◆ Records on locating visible targets ◆
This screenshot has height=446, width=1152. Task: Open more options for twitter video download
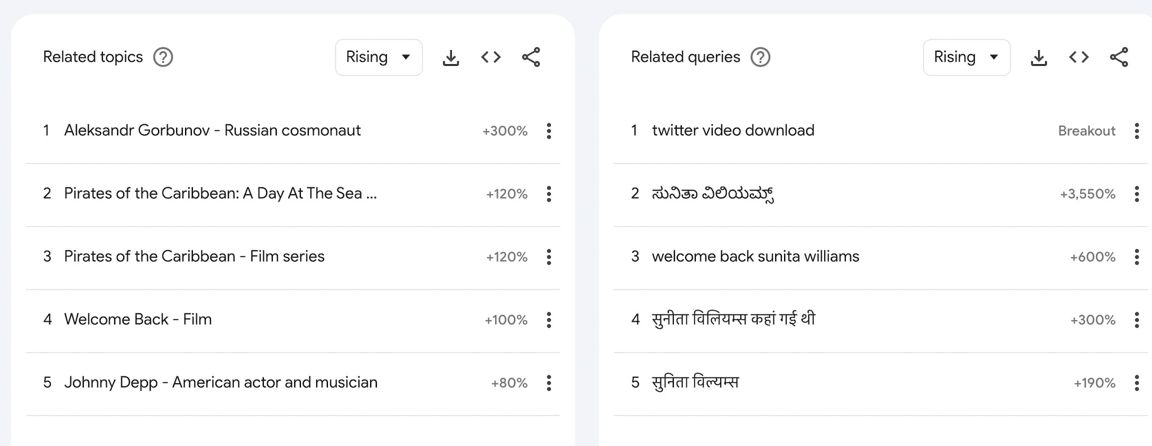pos(1137,131)
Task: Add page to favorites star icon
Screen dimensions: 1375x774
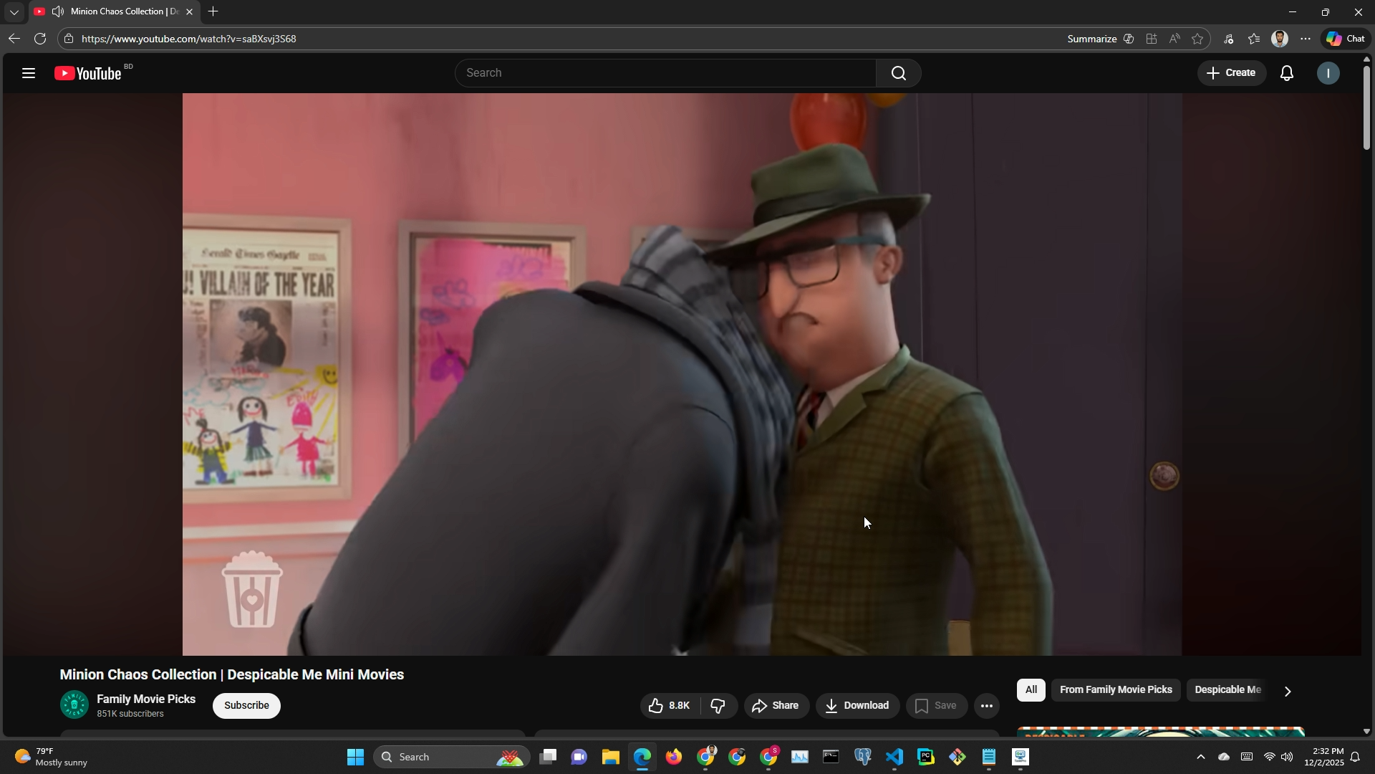Action: click(x=1198, y=39)
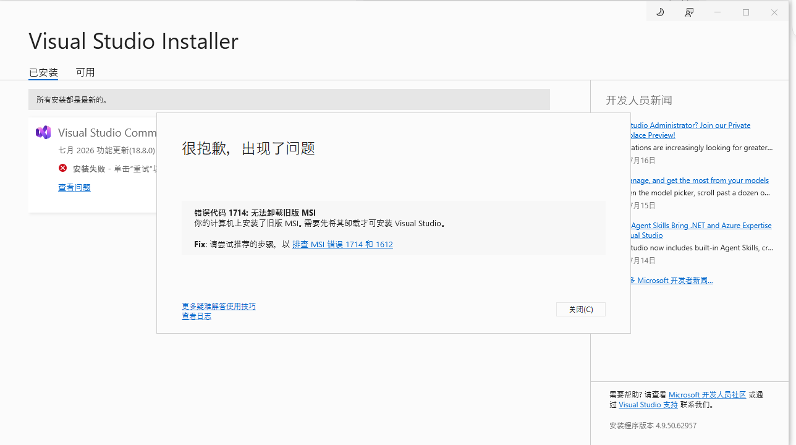Image resolution: width=796 pixels, height=445 pixels.
Task: Switch to the 已安装 tab
Action: coord(43,72)
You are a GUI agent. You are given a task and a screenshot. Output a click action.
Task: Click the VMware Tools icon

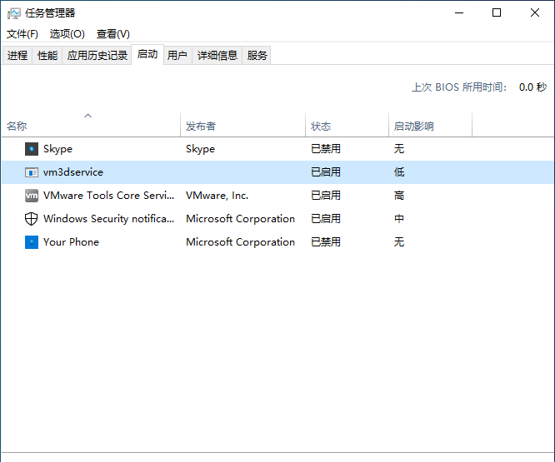pos(32,196)
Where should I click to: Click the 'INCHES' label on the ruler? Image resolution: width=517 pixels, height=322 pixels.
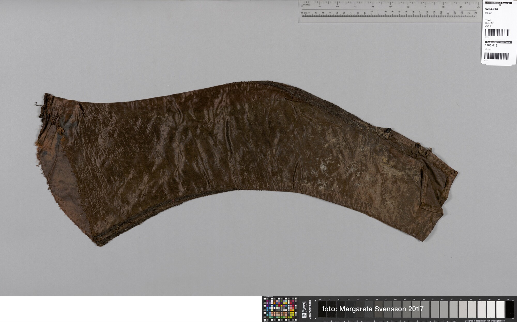[307, 5]
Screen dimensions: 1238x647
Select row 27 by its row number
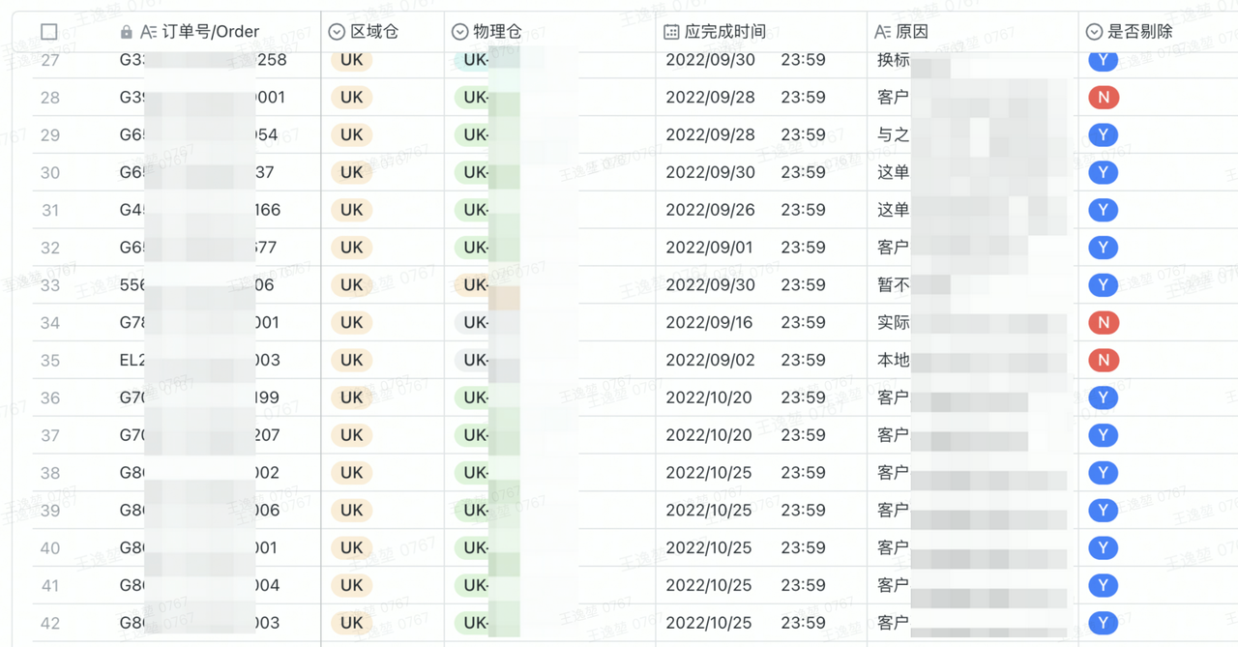(x=50, y=60)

◆ WHAT THE EXERCISE ASKS ◆
Render the records above as a numbered list, one line per item, skipping blank lines and leaving out the pictures.

◆ RESULT ◆
1. This screenshot has height=446, width=1152. Task: Open more options for twitter video download
2. pos(1137,131)
3. Task: Add page to favorites star icon
4. Screen dimensions: 1375x774
5. Action: click(x=1198, y=39)
6. Image resolution: width=796 pixels, height=445 pixels.
7. Task: Switch to the 已安装 tab
8. Action: coord(43,72)
9. You are a GUI agent. You are given a task and a screenshot. Output a click action.
10. Task: Click the VMware Tools icon
11. pos(32,196)
12. Where should I click to: Click the 'INCHES' label on the ruler? Image resolution: width=517 pixels, height=322 pixels.
13. [307, 5]
14. Screen dimensions: 1238x647
15. Select row 27 by its row number
16. (x=50, y=60)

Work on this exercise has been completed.